Un amor lo suficientemente bueno es aquel que es sólido en su unión sin que se deteriore con la individualidad. Muchas veces este balance no es entendido debido a las ideas sobre el amor romántico que prevalecen en nuestra sociedad. El amor como concepto que circula en canciones, revistas, películas y novelas, exalta el ideal de fusión y de completud.
Por otro lado, los vínculos humanos se han fragilizado gracias a la tendencia a la fugacidad, la superficialidad y la falta de compromiso. La ideología consumista provoca que el amor parezca un consumo guiado por lo que vemos en las redes sociales, una necesidad de conexión y posesión más que de relación. Este tipo de amor es una simulación de un eterno presente que se sustenta más en el “aglutinamiento” físico y emocional, que en la genuina intimidad, sustituyendo la mutualidad necesaria entre los amantes por una rígida y pesada codependencia.
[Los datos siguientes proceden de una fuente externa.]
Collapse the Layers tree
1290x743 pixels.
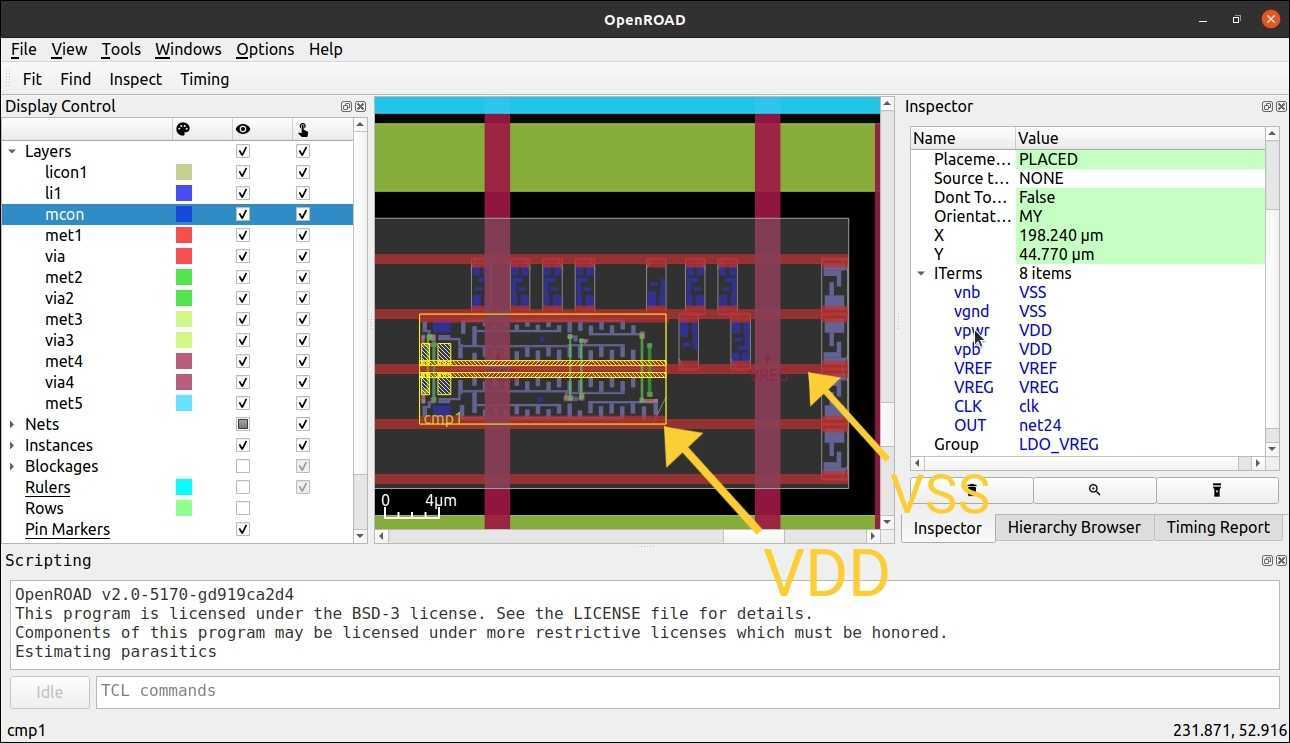11,151
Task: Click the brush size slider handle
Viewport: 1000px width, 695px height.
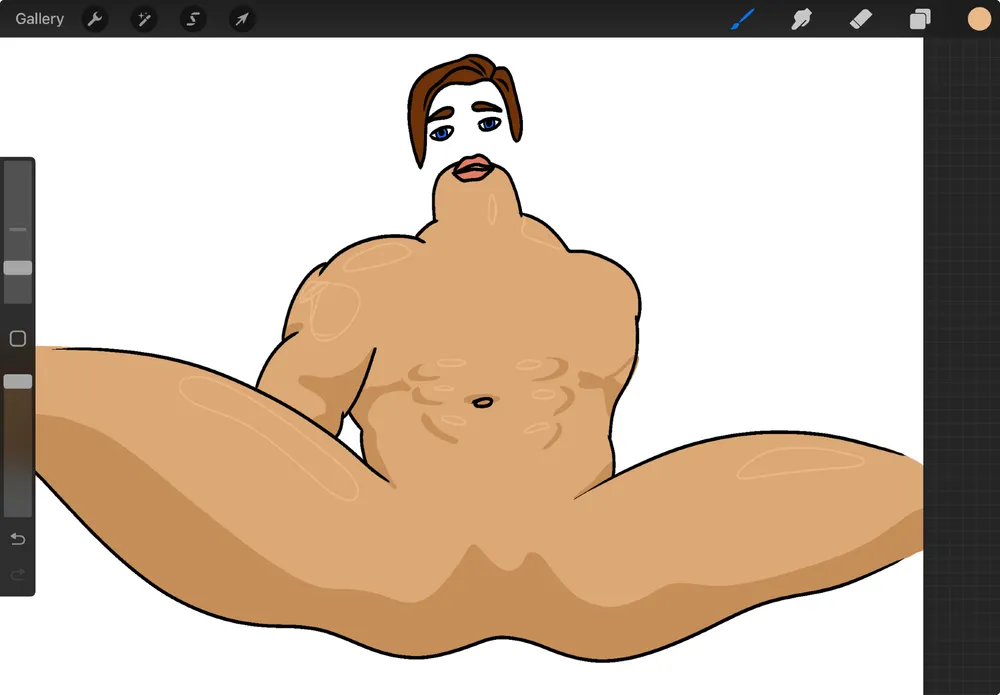Action: 18,268
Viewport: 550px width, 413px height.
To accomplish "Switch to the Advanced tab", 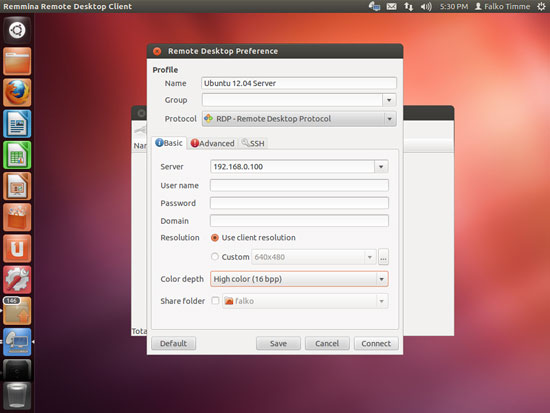I will pos(213,143).

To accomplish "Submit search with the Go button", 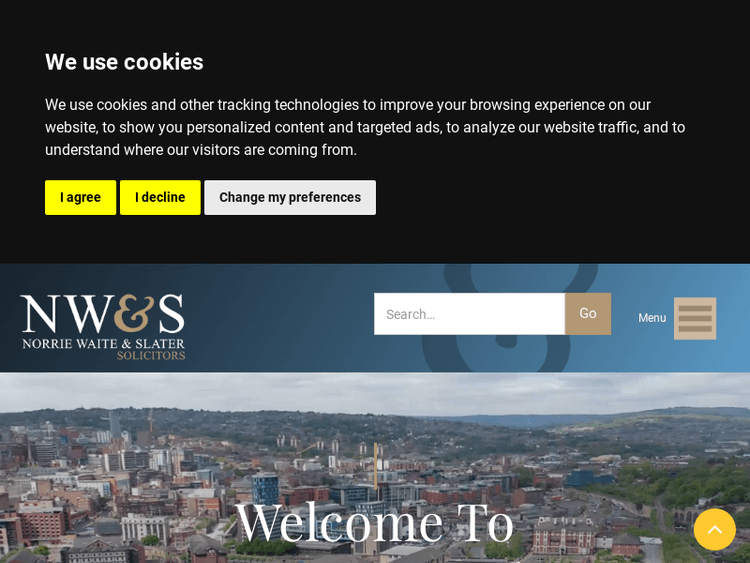I will [x=588, y=314].
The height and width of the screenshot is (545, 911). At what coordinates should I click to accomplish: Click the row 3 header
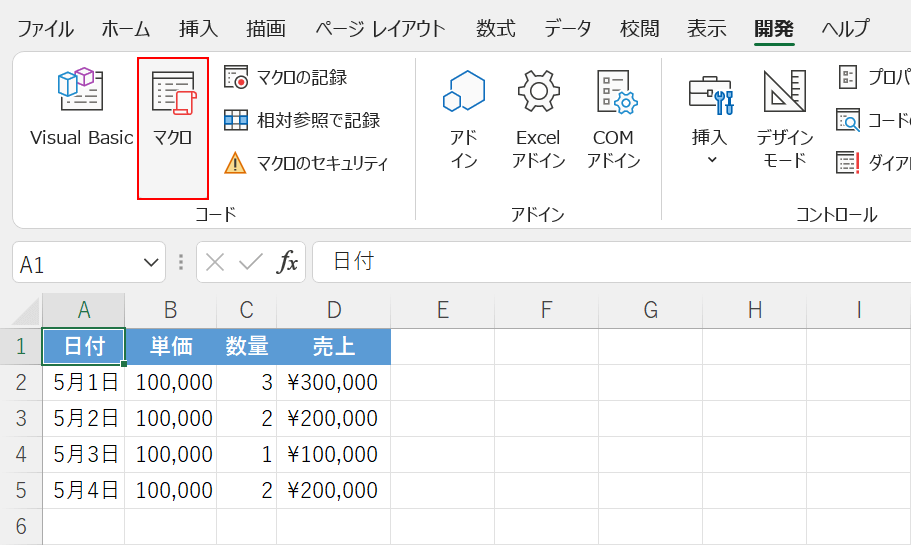[x=21, y=418]
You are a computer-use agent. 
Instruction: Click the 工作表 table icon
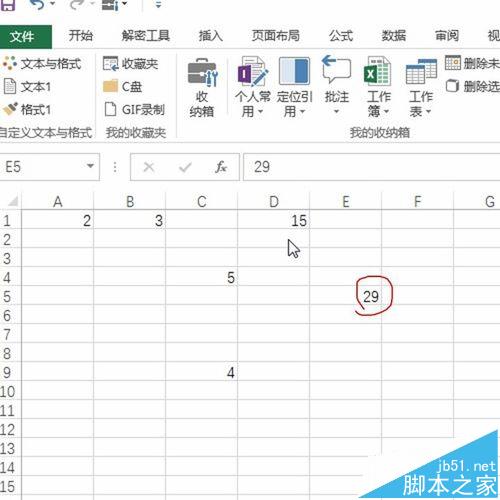point(421,71)
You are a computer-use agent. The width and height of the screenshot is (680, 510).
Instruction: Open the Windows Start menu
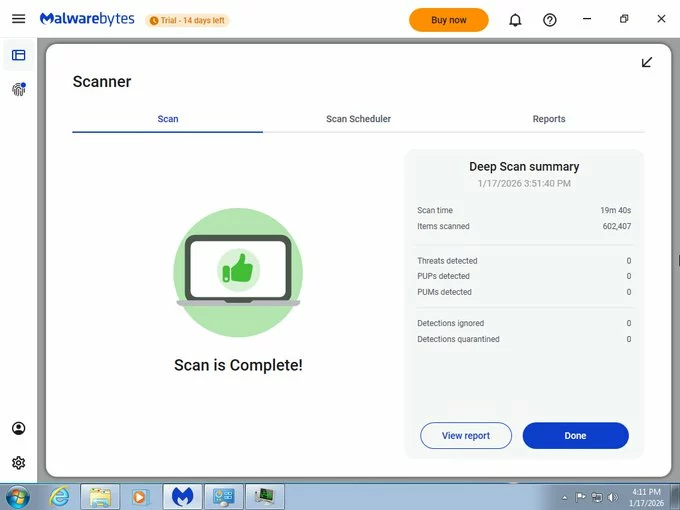coord(18,496)
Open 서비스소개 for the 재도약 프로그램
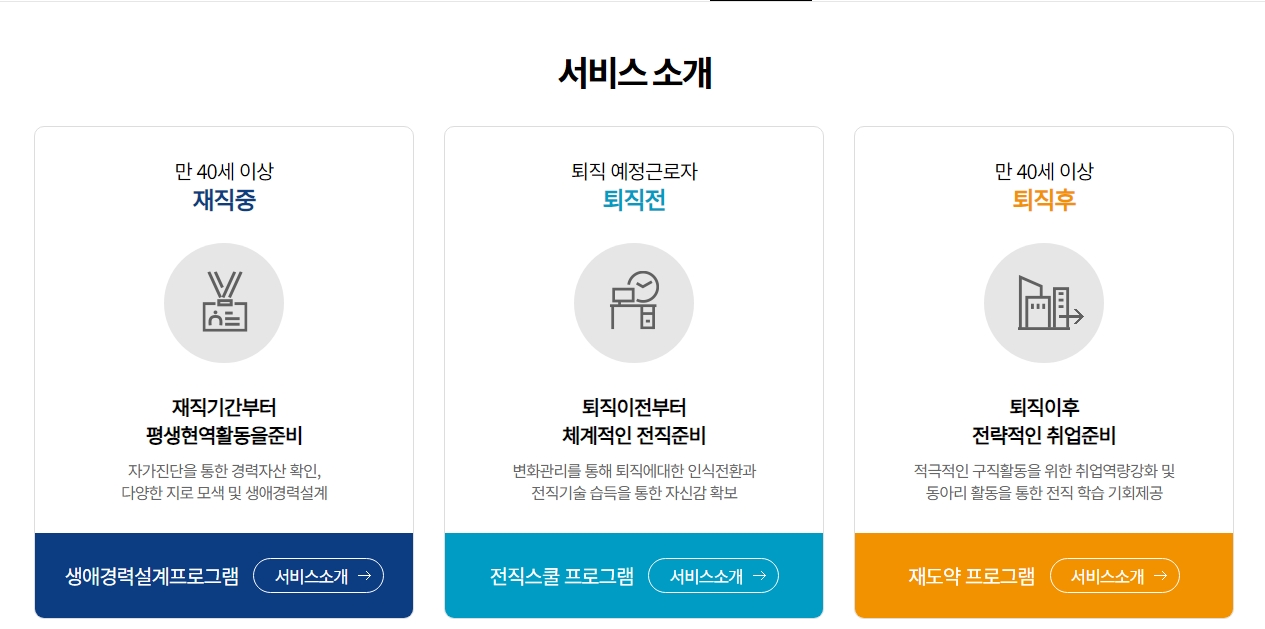 coord(1115,575)
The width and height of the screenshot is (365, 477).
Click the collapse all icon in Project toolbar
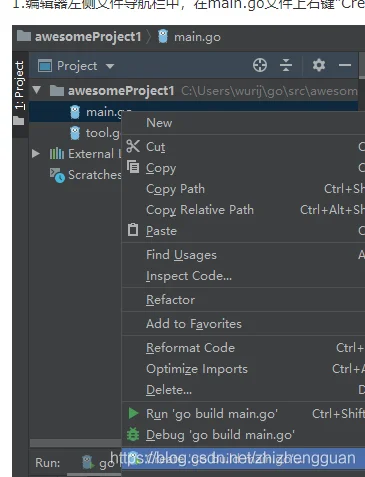pyautogui.click(x=286, y=65)
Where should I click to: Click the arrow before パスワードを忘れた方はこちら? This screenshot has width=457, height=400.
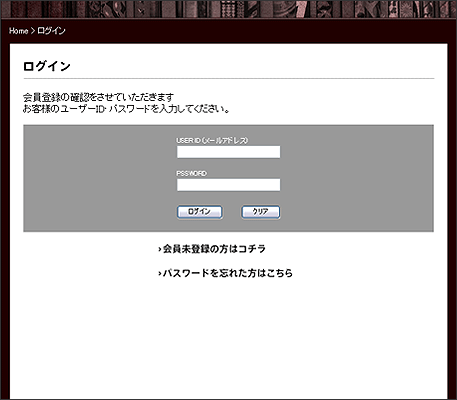(160, 274)
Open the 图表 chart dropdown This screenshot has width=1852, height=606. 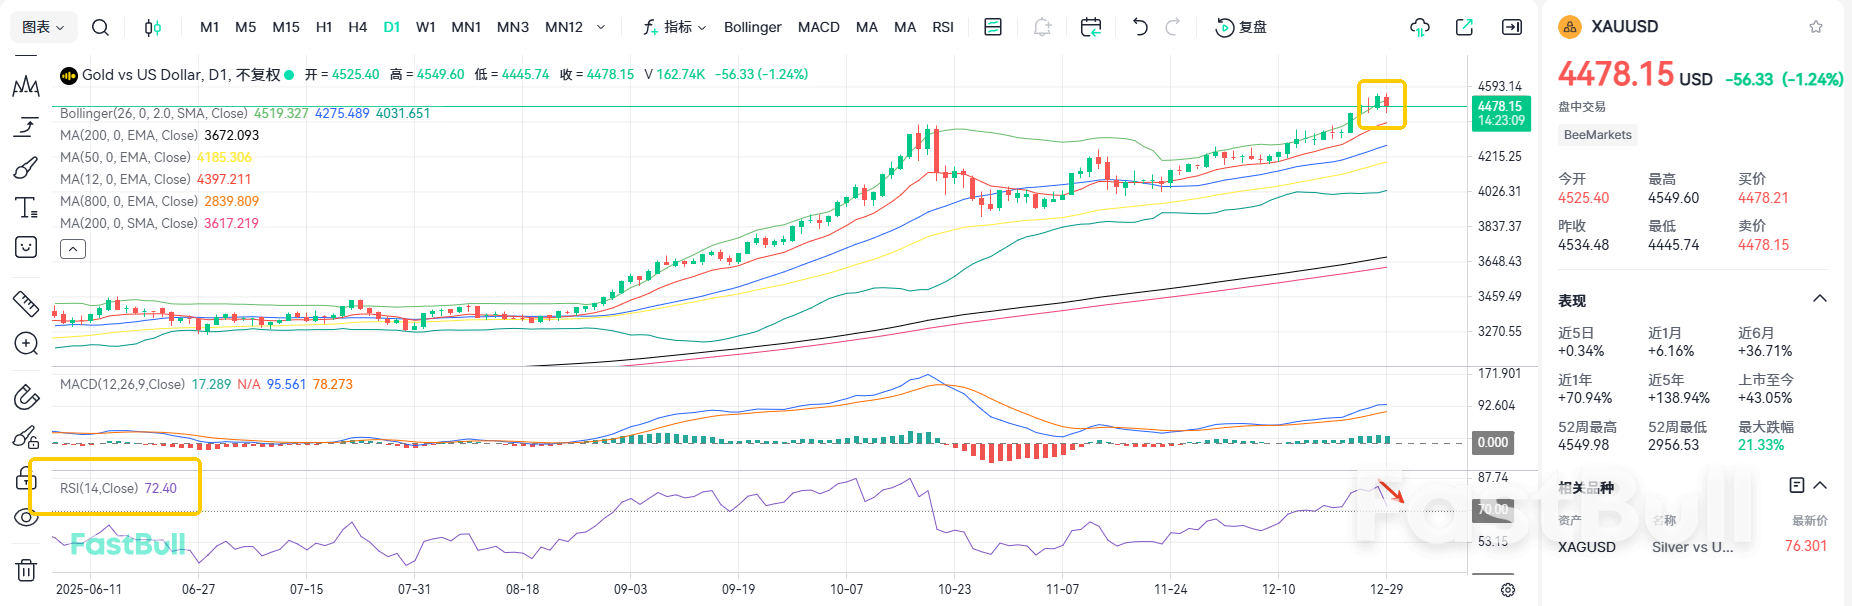[x=43, y=27]
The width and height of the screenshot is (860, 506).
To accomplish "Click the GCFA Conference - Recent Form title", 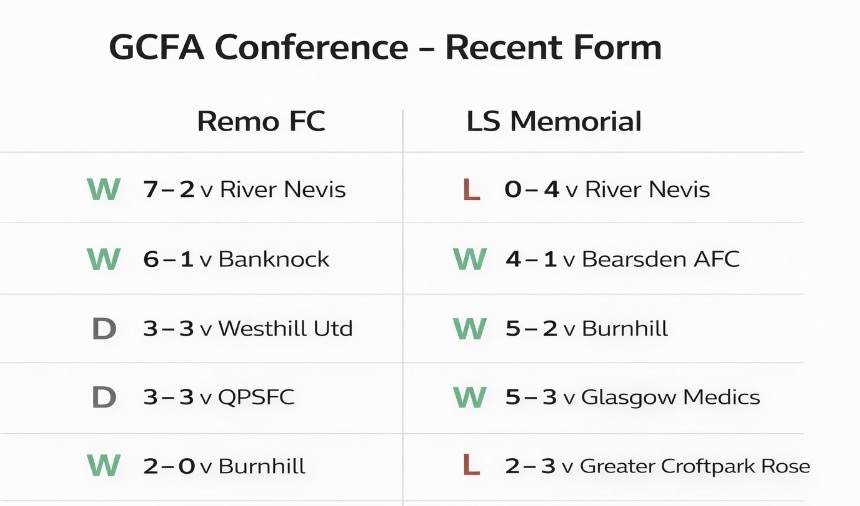I will click(385, 47).
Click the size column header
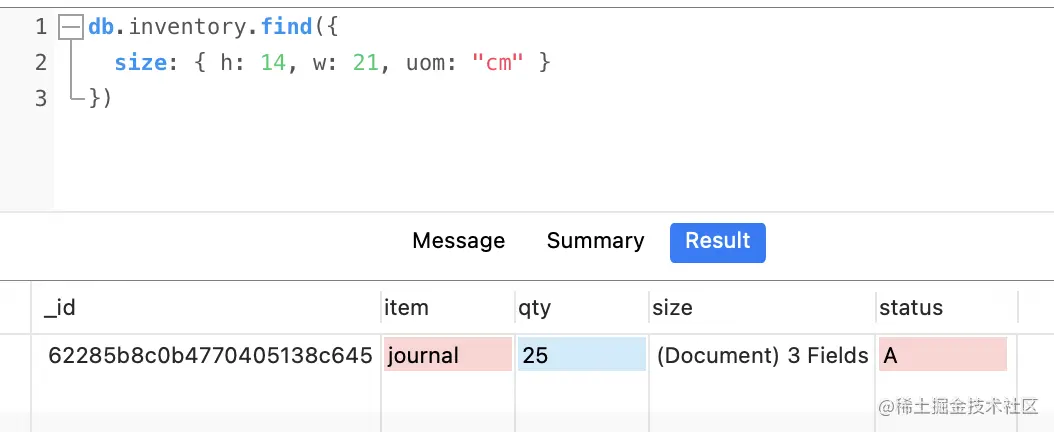Image resolution: width=1054 pixels, height=432 pixels. pyautogui.click(x=672, y=308)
En las relaciones amorosas que se viven desde nuestro ser adulto, el “nosotros” coexiste con una individualidad íntegra. Ambos danzan de manera dinámica y fluida ya que esta experiencia nos lleva a integrar en cierta forma al otro, a que su cercanía sume a nuestra vida, a transformarnos a través de él y por él, y al mismo tiempo, a seguir diferenciándonos uno del otro para no renunciar a ser nosotros mismos.
Este pasaje de “El Profeta” de Gibran Jalil describe de forma maestra, precisa y bella el complejo equilibrio entre intimidad e independencia:
“Amaos uno a otro, mas no hagáis del amor una prisión.
… dejad que en vuestra unión crezcan los espacios.
Y dejad que los vientos del cielo dancen entre vosotros.
Llenaos mutuamente las copas, pero no bebáis sólo en una.
Compartid vuestro pan, mas no comáis de la misma hogaza.
Cantad y bailad juntos, alegraos, pero que cada uno de vosotros conserve la soledad para retirarse a ella a veces.
Hasta las cuerdas de un laúd están separadas, aunque vibren con la misma música.
Ofreced vuestro corazón, pero no para que se adueñen de él.
Porque sólo la mano de la Vida puede contener vuestros corazones.
Y permaneced juntos, más no demasiado juntos:
Porque los pilares sostienen el templo, pero están separados.
Y ni el roble ni el ciprés crecen el uno a la sombra del otro.”